● SOURCE EXCERPT
- - -

Some Reflections on Relationship
Some Reflections on Relationship
by Reza Ganjavi
I can't talk about it on the phone and I can't write about it. I don't want to make it complicated. I don't want to be demanding. It's never the other's problem. If I have a problem it's my problem. The Golden Insight helps: the modern-day human brain is used to having problems - so, in most likelihood I am the creator of my problems. One-way communication is horrible - when you send and not receive - it's an emotional challenge. The good old game analogy: when the ball's in your court you can rest and take your time. Really have to learn to be nothing - to have no emotional demands. Any demands on another for love is a violation of their freedom. I vow not to complicate a relationship by thinking about it. What is, is. What is, is love.
Updates added at the end
"On Relationship, etc.”
It is very cold in Switzerland: winter is here early. One of my best friends is Roman, 5-year-old son of the family who manages this building where I use the computer in Church square. The only times I regret not speaking a foreign language is when it comes to communicating with children. He is so cute, plays drums of every sort loudly and with great rhythm, thus ruling the quiet church square like a king. We kick the ball sometimes. The other day he said "shoot" (let's play ball), but there was no ball around, so he picked up a triangular wooden door-stopper and insisted on "shooting" it. So we did it!
I have been writing every day now for 20 years. I only type a minute fraction of it which is infrequently shared with people on my e-mail list (presently 89) since it's free. Postage in Switzerland, like many other things is extremely expensive, plus, these articles are not important anyway. They are just a means of communicating. It would be nice to hear your views. If you don't want this sort of e-mail, please let me know; I know how extremely busy people can be. What I say in these articles is original in the sense that I only talk about what I experience on a day-to-day basis. I cannot deny that my being is influenced by life's experiences but I am not (or trying my best not to) merely repeat another, else I'd be a second-hand person (see Acknowledgements).

- - -

● ACTIONS TO TAKE
1. According to the reflections on relationship, how many people are currently on the author's e-mail list?
2. Please reproduce the records below word for word, omitting the pictures.

● RECORDS TO PROCESS
- - -

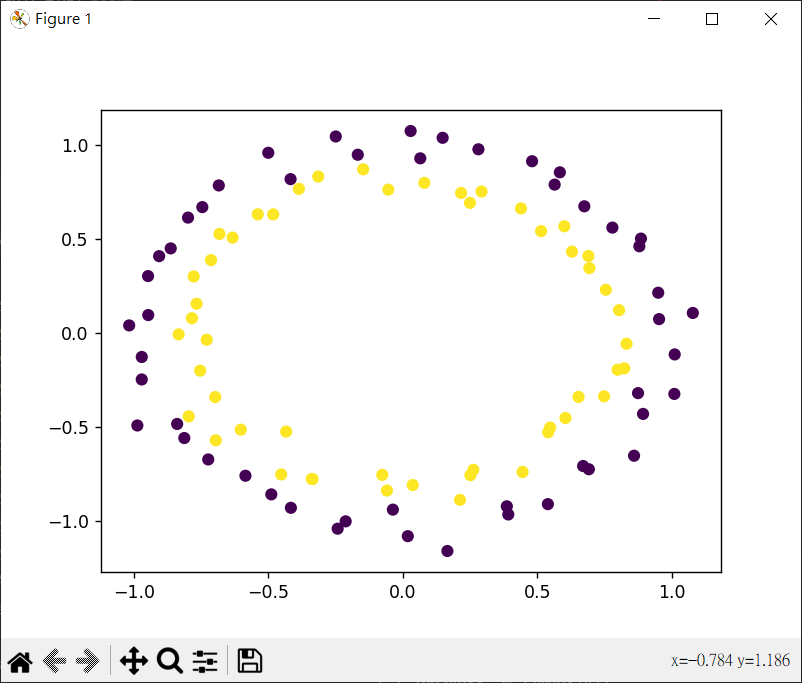Image resolution: width=802 pixels, height=683 pixels.
Task: Reset the plot with the Home icon
Action: point(20,660)
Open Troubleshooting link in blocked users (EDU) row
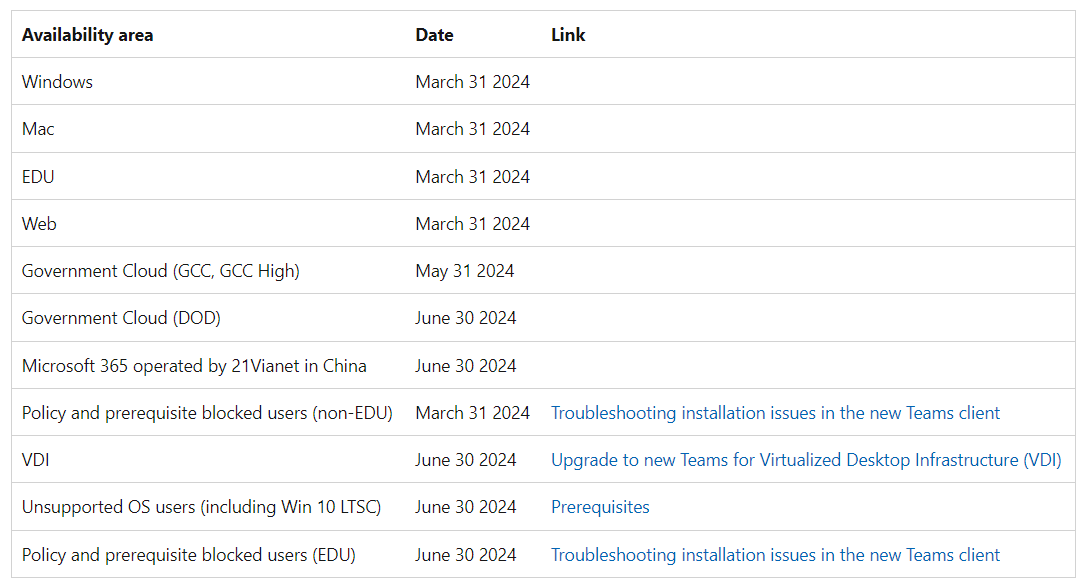The image size is (1087, 585). click(x=775, y=555)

- - -

● SOLUTIONS BY TASK
1. 89 people.

2.
Image resolution: width=802 pixels, height=683 pixels.
Task: Reset the plot with the Home icon
Action: point(20,660)
Open Troubleshooting link in blocked users (EDU) row
The image size is (1087, 585). click(x=775, y=555)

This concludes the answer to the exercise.